O13 – Hepatic High Motility Group Box-1 (HMGB1) levels are affected by invariant Natural Killer T-cells in polymicrobial sepsis

Author(s):

John Young, Whitney Young, Shiang Chung, Yaping Chen, William Cioffi, Alfred Ayala, Daithi Heffernan, Brown University, Rhode Island Hospital

Background: Invariant natural killer T-cells (iNKT) contribute to mortality in the murine model of polymicrobial sepsis. They play important roles in dampening the inflammatory response to sepsis, specifically neutrophils and macrophages. High motility group box 1 (HMGB1) is a highly conserved ubiquitous protein that has roles as a cytokine. It has been shown to be an early mediator of ischemic injury and a late mediator of experimental sepsis and is a potential target for immunomodulatory therapies. This study sought to clarify the role iNKT-cells in expression of hepatic HMGB1.

Hypothesis: Hepatic HMGB1 will rise following CLP in WT mice with iNKT deficient mice showing a dampened HMGB1 response to sepsis.

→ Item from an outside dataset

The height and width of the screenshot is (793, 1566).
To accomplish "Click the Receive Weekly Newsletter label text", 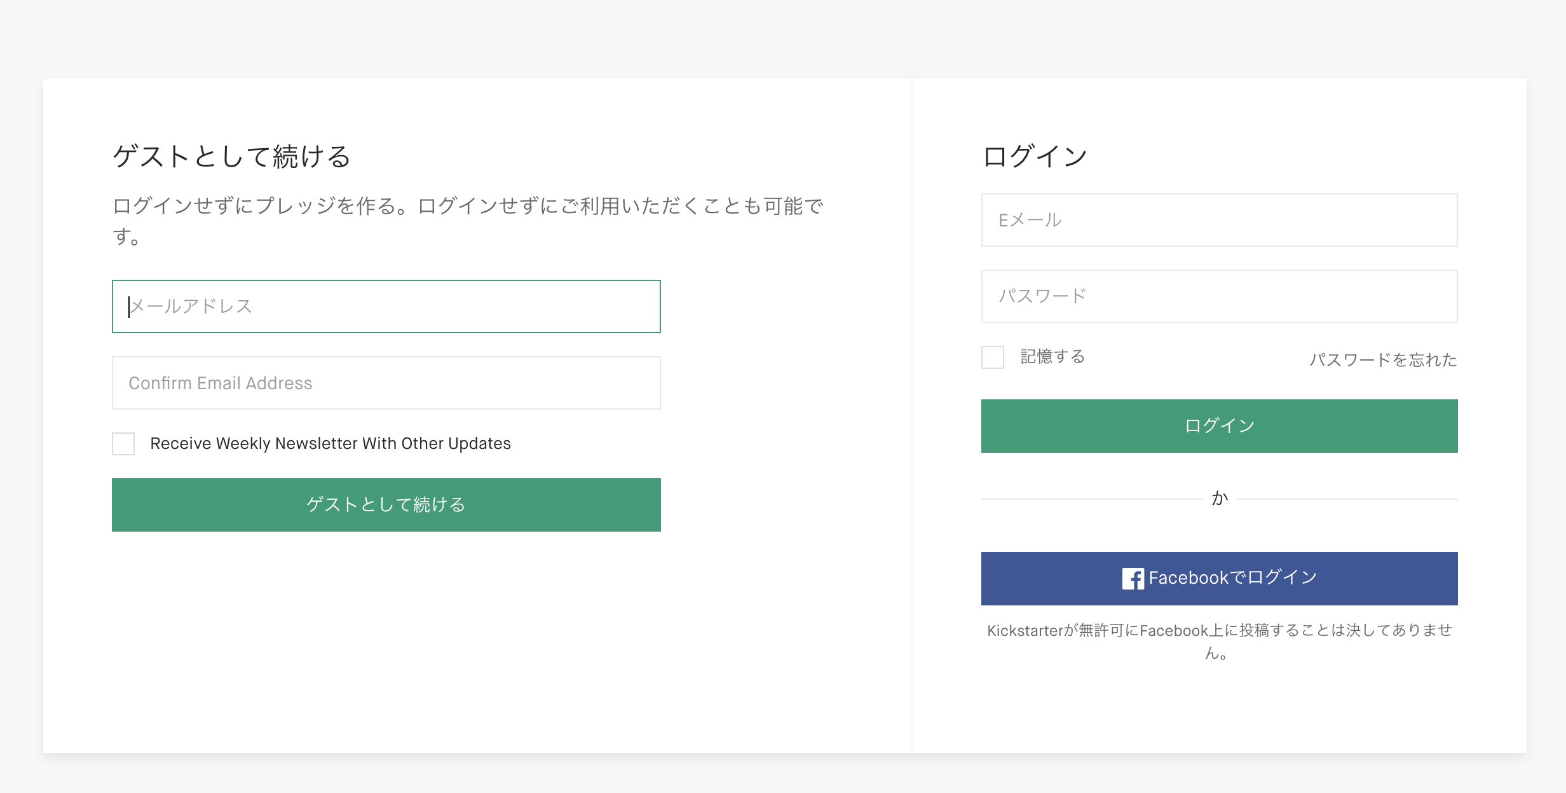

Methods: C57BL/6j (WT) mice or Jα18 -/- (iNK-/-) mice were subjected to either sham laparotomy (sham) or cecal ligation and puncture (CLP). 24 (for WT mice) or 48 hours (for WT and iNKT-/- mice) later, liver samples were prepared and HMGB1 was assessed using western blot analysis. The integrated density value was measured and normalized by GAPDH. Results are expressed as a normalized HMGB1: GAPDH ratio. Circulating TNF-α and IFN-γ (known stimulants of HMGB1 production) were measured using CBA cytometric analysis. Student’s t and ANOVAs were used for statistical analysis.

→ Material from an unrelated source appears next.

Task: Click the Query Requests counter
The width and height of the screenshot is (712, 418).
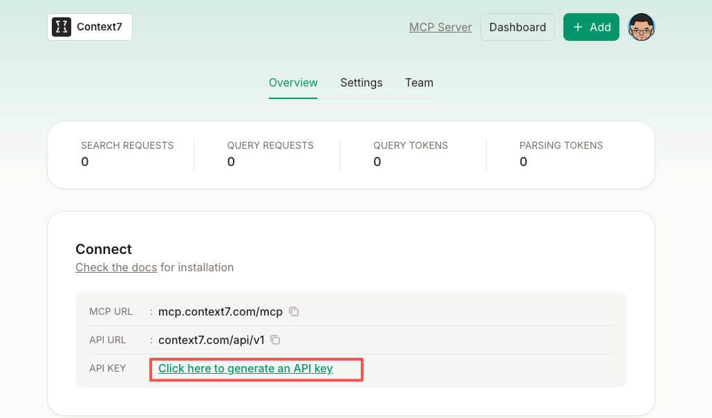Action: pos(270,153)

Results: 24h post CLP, WT mice displayed no statistically significant difference in HMGB1 expression as compared to their sham counterparts (0.61+/-0.09 vs. 0.49+/-0.08; p>0.05). However, at 48h post CLP, hepatic HMGB1 expression was increased in WT mice (1.01+/-0.07 vs. 0.49+/-0.08; p<0.05). In contrast, iNKT-/- mice subjected to CLP did not show any change in expression of hepatic HMGB1 as compared to their sham counterparts (1.076+/-0.15 vs. 1.011 +/-0.1; p=0.7). iNKT-/- displayed significantly lower levels of TNF-α(15.3 +/-1.4 vs 49.2 +/-2.1 p=0.01) and IFN-γ (2.1+/-0.7 vs 12.3+/-1.7 ; p<0.001).

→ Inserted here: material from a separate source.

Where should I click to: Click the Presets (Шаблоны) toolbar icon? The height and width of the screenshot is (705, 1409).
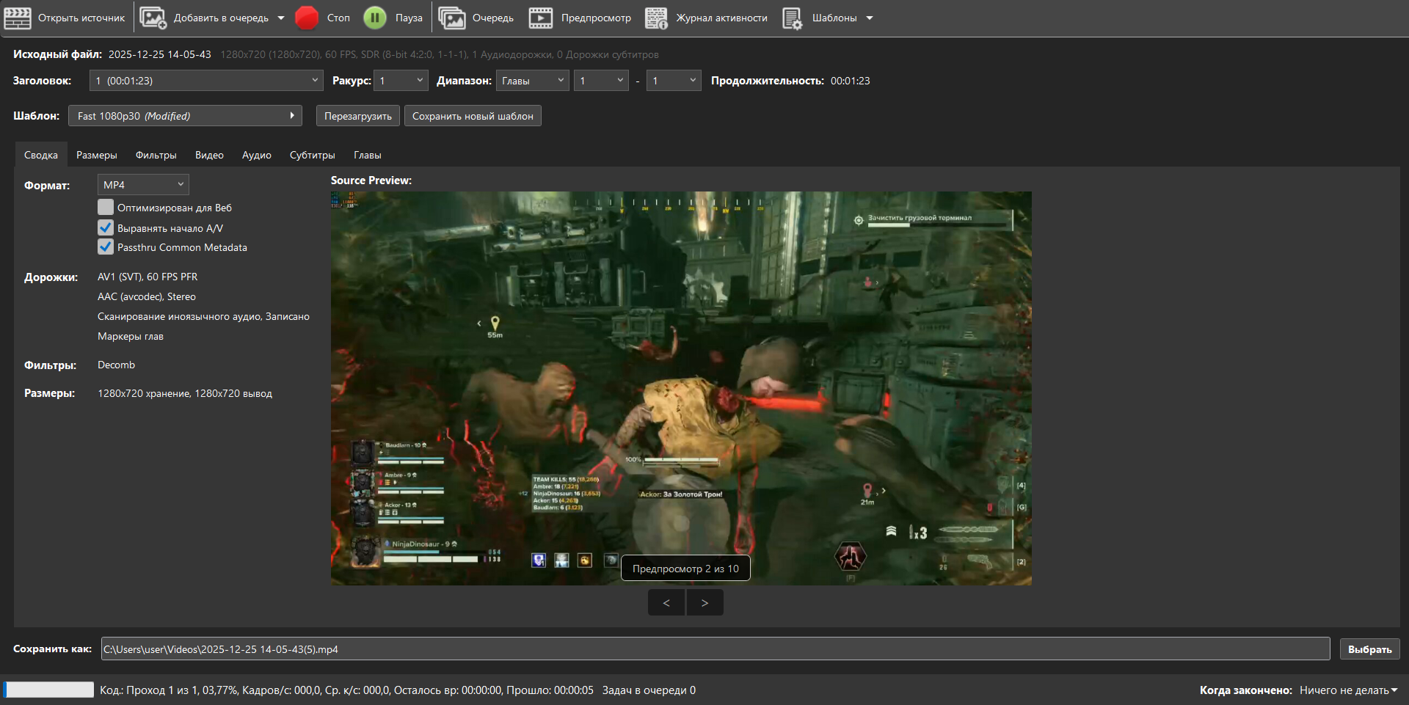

Conclusions: Congruent with our current understanding of HMGB1, we have shown that CLP leads to a late increased hepatic HMGB1 expression. iNKT-/- mice display lower cytokine levels of known drivers of HMGB1 expression in sepsis. Both baseline and the septic response of hepatic HMGB1 appears to be modulated by iNKT-cells.